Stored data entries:
+---+

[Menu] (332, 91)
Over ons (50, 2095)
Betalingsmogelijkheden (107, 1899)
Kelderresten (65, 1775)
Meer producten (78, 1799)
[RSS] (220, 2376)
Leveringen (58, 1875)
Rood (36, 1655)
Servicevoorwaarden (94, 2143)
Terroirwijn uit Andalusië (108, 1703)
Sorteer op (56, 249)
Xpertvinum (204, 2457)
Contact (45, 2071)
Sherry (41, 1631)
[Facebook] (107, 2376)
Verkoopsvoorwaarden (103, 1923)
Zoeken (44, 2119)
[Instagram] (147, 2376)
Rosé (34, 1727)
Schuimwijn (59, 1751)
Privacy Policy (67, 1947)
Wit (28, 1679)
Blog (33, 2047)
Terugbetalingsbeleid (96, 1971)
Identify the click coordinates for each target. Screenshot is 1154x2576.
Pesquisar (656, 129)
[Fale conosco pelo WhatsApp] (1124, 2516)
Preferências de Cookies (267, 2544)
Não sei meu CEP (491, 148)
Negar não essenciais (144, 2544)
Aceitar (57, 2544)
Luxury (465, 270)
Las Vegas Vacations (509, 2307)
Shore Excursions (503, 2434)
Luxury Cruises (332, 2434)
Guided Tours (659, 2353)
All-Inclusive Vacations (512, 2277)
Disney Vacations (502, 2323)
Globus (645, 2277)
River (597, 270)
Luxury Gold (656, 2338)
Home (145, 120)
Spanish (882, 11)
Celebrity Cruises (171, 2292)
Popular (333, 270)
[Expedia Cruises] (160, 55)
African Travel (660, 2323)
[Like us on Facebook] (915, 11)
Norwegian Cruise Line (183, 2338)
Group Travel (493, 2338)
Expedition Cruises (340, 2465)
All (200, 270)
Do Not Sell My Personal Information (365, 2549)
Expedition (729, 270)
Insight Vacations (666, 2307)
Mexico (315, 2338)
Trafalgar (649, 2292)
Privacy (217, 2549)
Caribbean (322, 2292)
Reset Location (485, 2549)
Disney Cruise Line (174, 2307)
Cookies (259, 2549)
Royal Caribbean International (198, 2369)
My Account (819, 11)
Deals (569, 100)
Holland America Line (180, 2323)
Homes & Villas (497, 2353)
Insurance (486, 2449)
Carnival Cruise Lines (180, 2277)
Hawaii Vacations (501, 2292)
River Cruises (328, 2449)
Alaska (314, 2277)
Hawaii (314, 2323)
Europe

+---+

▶ [Exercise directions]: Word for word, write out all of the entries.

▶ [Reply to the task]:
[Menu] (332, 91)
Over ons (50, 2095)
Betalingsmogelijkheden (107, 1899)
Kelderresten (65, 1775)
Meer producten (78, 1799)
[RSS] (220, 2376)
Leveringen (58, 1875)
Rood (36, 1655)
Servicevoorwaarden (94, 2143)
Terroirwijn uit Andalusië (108, 1703)
Sorteer op (56, 249)
Xpertvinum (204, 2457)
Contact (45, 2071)
Sherry (41, 1631)
[Facebook] (107, 2376)
Verkoopsvoorwaarden (103, 1923)
Zoeken (44, 2119)
[Instagram] (147, 2376)
Rosé (34, 1727)
Schuimwijn (59, 1751)
Privacy Policy (67, 1947)
Wit (28, 1679)
Blog (33, 2047)
Terugbetalingsbeleid (96, 1971)
Identify the click coordinates for each target. Screenshot is 1154x2576.
Pesquisar (656, 129)
[Fale conosco pelo WhatsApp] (1124, 2516)
Preferências de Cookies (267, 2544)
Não sei meu CEP (491, 148)
Negar não essenciais (144, 2544)
Aceitar (57, 2544)
Luxury (465, 270)
Las Vegas Vacations (509, 2307)
Shore Excursions (503, 2434)
Luxury Cruises (332, 2434)
Guided Tours (659, 2353)
All-Inclusive Vacations (512, 2277)
Disney Vacations (502, 2323)
Globus (645, 2277)
River (597, 270)
Luxury Gold (656, 2338)
Home (145, 120)
Spanish (882, 11)
Celebrity Cruises (171, 2292)
Popular (333, 270)
[Expedia Cruises] (160, 55)
African Travel (660, 2323)
[Like us on Facebook] (915, 11)
Norwegian Cruise Line (183, 2338)
Group Travel (493, 2338)
Expedition Cruises (340, 2465)
All (200, 270)
Do Not Sell My Personal Information (365, 2549)
Expedition (729, 270)
Insight Vacations (666, 2307)
Mexico (315, 2338)
Trafalgar (649, 2292)
Privacy (217, 2549)
Caribbean (322, 2292)
Reset Location (485, 2549)
Disney Cruise Line (174, 2307)
Cookies (259, 2549)
Royal Caribbean International (198, 2369)
My Account (819, 11)
Deals (569, 100)
Holland America Line (180, 2323)
Homes & Villas (497, 2353)
Insurance (486, 2449)
Carnival Cruise Lines (180, 2277)
Hawaii Vacations (501, 2292)
River Cruises (328, 2449)
Alaska (314, 2277)
Hawaii (314, 2323)
Europe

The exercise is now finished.